GIVEN INSTRUCTION:
Can you print every one of the records below line for line, without changing anything?

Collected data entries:
____
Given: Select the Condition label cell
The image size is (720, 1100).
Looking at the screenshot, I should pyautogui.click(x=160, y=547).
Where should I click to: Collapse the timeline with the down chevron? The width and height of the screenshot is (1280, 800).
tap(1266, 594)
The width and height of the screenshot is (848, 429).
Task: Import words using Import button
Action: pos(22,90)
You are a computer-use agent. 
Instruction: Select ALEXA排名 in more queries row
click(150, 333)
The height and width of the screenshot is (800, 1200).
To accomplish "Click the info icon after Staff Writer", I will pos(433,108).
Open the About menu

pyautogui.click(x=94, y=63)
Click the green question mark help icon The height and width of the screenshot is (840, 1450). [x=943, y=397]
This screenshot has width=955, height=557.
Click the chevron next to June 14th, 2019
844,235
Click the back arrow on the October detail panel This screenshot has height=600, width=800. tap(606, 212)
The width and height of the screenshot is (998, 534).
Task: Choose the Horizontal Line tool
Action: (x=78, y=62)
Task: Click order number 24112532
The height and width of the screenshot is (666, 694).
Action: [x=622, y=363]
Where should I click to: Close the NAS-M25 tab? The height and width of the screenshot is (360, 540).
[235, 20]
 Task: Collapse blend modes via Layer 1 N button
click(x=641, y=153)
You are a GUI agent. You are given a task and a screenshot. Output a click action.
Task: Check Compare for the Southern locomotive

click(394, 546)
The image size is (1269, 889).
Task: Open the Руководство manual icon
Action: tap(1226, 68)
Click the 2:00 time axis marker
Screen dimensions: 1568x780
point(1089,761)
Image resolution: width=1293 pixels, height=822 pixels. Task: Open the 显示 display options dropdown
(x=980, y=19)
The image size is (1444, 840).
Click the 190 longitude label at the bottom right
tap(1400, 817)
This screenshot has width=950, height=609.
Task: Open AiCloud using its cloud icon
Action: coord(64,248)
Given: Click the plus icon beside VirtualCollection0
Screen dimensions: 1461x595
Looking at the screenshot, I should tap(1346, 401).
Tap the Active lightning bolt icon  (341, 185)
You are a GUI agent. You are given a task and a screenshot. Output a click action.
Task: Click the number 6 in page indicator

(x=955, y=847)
____
TASK RESULT:
Given: Select the Condition label cell
The image size is (720, 1100).
Looking at the screenshot, I should pyautogui.click(x=160, y=547).
Where should I click to: Collapse the timeline with the down chevron? The width and height of the screenshot is (1280, 800).
tap(1266, 594)
The width and height of the screenshot is (848, 429).
Task: Import words using Import button
Action: pos(22,90)
You are a computer-use agent. 
Instruction: Select ALEXA排名 in more queries row
click(150, 333)
The height and width of the screenshot is (800, 1200).
To accomplish "Click the info icon after Staff Writer", I will pos(433,108).
Open the About menu

pyautogui.click(x=94, y=63)
Click the green question mark help icon The height and width of the screenshot is (840, 1450). [x=943, y=397]
This screenshot has width=955, height=557.
Click the chevron next to June 14th, 2019
844,235
Click the back arrow on the October detail panel This screenshot has height=600, width=800. tap(606, 212)
The width and height of the screenshot is (998, 534).
Task: Choose the Horizontal Line tool
Action: (x=78, y=62)
Task: Click order number 24112532
The height and width of the screenshot is (666, 694).
Action: [x=622, y=363]
Where should I click to: Close the NAS-M25 tab? The height and width of the screenshot is (360, 540).
[235, 20]
 Task: Collapse blend modes via Layer 1 N button
click(x=641, y=153)
You are a GUI agent. You are given a task and a screenshot. Output a click action.
Task: Check Compare for the Southern locomotive

click(394, 546)
The image size is (1269, 889).
Task: Open the Руководство manual icon
Action: tap(1226, 68)
Click the 2:00 time axis marker
Screen dimensions: 1568x780
point(1089,761)
Image resolution: width=1293 pixels, height=822 pixels. Task: Open the 显示 display options dropdown
(x=980, y=19)
The image size is (1444, 840).
Click the 190 longitude label at the bottom right
tap(1400, 817)
This screenshot has width=950, height=609.
Task: Open AiCloud using its cloud icon
Action: coord(64,248)
Given: Click the plus icon beside VirtualCollection0
Screen dimensions: 1461x595
Looking at the screenshot, I should tap(1346, 401).
Tap the Active lightning bolt icon  (341, 185)
You are a GUI agent. You are given a task and a screenshot. Output a click action.
Task: Click the number 6 in page indicator

(x=955, y=847)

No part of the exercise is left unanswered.